§ **Что сделать**
Как звучит на английском предложение «Копы тоже не смогли открыть дверь, так что они влезли к Филу в номер через окно и выломали замок долотом.» из исходного текста ниже?

Затем коп поинтересовался:
– У него есть какое-нибудь оружие?
– В его руках все может быть оружием – мебель, стены. Все что угодно.
Копы тоже не смогли открыть дверь, так что они влезли к Филу в номер через окно и выломали замок долотом. А Фил сидит там весь в порезах и синяках, потому что он пытался выбраться через зеркало в ванной. И как он только не заметил, что с той стороны навстречу ему лезет кто-то чрезвычайно на него похожий? Мог бы и посторониться, да?
Подобная херня происходила очень часто. Может быть, мы бы и закрыли глаза на такие инциденты, но то, что он уже не мог держать ритм, было чересчур. Под конец он стал совсем плох – на записи 1916 ему пришлось играть Goin’ to Brazil под метроном! Потом мы договорились, что они с Вюрзелем и Филом Кэмпбеллом соберутся в Лондоне, чтобы отрепетировать материал для March ör Die (я в это время был в Лос-Анджелесе и, напрягая все силы, дописывал недостающие тексты песен), и это была полная катастрофа. Они играли полчаса, после чего Фил Кэмпбелл смотрит на Фила Тейлора и говорит:
– Ты не знаешь ни одной гребаной песни, да?
– Не знаю, – подтвердил тот.
– Как так получилось? Мы с Вюрзелем разучивали их дома – почему ты их не знаешь?
– У меня на Рождество Walkman[67] сломался.

Записи из набора данных

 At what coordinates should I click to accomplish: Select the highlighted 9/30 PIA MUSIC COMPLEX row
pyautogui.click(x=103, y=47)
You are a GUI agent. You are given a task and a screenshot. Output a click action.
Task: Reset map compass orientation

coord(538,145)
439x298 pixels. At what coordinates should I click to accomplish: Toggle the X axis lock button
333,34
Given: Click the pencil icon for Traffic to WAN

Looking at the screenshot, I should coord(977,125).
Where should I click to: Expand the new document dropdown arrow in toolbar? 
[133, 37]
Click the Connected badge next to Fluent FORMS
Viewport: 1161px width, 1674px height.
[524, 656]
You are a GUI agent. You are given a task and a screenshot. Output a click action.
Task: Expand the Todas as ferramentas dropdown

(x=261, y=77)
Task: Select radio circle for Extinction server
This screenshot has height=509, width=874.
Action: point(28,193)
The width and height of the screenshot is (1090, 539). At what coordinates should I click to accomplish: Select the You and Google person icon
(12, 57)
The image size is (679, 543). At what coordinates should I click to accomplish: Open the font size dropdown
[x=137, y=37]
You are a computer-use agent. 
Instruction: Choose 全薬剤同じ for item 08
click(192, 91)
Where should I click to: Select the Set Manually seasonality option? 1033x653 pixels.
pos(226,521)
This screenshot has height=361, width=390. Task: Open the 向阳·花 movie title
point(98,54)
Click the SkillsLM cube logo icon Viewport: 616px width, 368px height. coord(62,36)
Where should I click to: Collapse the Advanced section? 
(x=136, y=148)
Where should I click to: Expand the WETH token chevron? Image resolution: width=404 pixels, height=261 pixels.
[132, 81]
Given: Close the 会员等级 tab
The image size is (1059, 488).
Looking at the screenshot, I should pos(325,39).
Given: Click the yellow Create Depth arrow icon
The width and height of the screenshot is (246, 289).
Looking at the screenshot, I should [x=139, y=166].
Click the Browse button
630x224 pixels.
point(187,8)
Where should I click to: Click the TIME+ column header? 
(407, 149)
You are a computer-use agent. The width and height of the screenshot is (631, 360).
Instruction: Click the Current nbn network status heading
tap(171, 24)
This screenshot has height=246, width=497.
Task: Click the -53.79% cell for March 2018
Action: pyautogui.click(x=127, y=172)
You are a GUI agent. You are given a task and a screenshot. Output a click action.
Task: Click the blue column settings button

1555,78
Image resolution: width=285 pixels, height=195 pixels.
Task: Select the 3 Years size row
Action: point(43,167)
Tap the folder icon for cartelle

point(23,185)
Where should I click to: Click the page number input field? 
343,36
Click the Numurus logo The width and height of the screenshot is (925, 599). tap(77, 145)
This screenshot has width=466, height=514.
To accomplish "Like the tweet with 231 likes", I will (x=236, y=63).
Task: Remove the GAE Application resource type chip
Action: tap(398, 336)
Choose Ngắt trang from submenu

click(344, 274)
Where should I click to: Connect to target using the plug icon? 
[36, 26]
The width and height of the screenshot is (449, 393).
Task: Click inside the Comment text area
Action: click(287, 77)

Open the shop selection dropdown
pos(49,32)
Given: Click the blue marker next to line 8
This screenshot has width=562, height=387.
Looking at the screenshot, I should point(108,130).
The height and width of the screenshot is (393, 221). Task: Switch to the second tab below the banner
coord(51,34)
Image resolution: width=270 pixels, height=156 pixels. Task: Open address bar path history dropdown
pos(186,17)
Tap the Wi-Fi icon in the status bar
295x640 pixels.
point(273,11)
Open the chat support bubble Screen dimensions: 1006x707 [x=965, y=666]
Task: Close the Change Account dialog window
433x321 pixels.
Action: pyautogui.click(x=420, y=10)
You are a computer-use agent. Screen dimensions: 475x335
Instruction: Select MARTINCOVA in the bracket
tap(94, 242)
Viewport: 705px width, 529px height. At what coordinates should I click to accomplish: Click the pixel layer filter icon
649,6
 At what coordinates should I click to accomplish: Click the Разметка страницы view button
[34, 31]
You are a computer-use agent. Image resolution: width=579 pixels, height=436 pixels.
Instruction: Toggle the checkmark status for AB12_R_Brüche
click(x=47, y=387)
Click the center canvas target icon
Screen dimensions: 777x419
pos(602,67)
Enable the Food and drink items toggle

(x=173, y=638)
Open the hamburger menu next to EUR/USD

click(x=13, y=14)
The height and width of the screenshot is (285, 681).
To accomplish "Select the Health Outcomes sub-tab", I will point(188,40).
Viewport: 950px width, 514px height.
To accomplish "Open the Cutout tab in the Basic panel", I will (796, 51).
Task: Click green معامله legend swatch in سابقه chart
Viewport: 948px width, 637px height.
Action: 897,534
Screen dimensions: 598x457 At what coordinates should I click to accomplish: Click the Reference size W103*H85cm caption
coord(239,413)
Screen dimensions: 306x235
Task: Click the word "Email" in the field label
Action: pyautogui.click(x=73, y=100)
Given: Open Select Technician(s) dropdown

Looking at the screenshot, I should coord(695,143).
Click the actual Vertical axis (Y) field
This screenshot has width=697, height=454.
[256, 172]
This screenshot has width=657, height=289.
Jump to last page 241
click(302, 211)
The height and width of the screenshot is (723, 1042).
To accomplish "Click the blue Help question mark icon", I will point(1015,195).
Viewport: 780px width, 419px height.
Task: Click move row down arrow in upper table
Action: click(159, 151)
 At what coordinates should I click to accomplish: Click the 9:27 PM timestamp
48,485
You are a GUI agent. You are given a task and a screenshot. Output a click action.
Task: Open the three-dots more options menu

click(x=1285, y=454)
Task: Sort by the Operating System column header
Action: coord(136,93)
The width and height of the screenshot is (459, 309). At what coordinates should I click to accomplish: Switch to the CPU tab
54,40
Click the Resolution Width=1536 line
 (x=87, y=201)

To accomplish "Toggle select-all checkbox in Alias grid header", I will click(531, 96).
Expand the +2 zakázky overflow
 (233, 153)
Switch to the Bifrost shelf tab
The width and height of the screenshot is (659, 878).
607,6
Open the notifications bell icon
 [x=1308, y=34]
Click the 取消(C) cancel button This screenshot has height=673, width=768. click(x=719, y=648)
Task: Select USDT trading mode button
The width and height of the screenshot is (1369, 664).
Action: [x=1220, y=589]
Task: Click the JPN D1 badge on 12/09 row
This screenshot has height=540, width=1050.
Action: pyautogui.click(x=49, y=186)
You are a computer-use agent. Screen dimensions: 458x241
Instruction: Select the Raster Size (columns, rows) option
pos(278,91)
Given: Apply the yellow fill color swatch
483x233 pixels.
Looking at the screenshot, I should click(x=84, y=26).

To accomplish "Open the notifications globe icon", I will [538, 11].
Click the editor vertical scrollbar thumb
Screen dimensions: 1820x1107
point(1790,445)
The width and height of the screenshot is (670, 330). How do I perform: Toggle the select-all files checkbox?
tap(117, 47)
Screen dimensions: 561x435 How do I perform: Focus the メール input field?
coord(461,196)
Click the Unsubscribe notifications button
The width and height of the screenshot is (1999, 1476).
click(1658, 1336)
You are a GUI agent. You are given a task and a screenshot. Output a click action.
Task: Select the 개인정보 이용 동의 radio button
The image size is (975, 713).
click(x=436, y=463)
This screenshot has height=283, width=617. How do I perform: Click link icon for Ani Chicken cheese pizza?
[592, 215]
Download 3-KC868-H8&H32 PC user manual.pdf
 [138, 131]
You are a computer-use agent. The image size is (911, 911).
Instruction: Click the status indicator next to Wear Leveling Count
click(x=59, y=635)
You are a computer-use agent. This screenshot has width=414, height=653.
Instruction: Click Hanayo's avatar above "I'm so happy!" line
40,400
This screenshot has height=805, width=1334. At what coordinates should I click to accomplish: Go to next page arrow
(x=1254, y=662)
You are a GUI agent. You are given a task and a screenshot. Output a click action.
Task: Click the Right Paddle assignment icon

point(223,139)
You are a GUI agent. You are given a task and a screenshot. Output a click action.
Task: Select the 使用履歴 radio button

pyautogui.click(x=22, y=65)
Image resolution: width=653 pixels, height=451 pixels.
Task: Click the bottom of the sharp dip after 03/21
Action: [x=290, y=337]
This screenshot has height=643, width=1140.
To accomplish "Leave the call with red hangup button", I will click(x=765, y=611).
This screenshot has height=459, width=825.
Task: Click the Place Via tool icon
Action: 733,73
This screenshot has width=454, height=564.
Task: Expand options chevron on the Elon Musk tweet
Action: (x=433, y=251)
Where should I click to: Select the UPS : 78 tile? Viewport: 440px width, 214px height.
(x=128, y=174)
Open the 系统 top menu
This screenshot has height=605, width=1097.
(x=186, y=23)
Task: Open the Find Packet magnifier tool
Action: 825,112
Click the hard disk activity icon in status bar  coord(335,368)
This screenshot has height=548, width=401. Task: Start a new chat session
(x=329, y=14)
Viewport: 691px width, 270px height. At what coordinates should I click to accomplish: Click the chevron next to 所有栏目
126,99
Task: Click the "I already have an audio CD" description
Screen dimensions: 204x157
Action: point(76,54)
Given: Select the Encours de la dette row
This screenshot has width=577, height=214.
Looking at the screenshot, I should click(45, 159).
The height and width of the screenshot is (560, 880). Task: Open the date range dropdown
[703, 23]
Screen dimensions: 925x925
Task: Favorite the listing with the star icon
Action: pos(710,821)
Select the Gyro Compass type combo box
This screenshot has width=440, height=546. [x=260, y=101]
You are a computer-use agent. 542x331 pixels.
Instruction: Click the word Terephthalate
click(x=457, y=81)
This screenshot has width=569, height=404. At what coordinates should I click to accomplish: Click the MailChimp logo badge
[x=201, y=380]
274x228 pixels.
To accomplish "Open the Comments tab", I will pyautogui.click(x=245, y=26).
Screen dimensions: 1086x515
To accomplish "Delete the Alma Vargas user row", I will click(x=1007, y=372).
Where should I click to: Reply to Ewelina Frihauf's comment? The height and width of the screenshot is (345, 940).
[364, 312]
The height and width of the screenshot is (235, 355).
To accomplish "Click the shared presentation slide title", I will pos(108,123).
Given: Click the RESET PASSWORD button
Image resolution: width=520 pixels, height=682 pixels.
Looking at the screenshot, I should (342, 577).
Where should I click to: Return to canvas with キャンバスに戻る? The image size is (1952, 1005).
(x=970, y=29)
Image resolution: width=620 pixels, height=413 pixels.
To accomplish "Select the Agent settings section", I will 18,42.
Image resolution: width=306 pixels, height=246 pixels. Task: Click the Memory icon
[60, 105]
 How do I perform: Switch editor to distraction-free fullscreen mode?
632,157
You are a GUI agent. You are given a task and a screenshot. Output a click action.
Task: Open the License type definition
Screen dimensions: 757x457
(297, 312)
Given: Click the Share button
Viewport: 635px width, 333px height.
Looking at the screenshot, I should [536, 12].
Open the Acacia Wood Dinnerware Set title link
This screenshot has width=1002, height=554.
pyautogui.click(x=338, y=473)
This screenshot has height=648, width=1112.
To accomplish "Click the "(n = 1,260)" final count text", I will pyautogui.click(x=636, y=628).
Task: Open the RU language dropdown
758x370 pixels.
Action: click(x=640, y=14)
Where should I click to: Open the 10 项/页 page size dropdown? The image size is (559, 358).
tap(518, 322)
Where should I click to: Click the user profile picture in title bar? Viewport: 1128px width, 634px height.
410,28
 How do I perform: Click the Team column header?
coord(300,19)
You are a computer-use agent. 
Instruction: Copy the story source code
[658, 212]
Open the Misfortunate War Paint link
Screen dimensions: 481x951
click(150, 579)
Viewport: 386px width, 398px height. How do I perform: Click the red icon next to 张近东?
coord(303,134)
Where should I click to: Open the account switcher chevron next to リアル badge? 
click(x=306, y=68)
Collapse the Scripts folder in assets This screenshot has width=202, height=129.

§ **Правильный ответ**
The cops couldn't open the door either, so they climbed into Phil's room through the window and broke the lock with a chisel.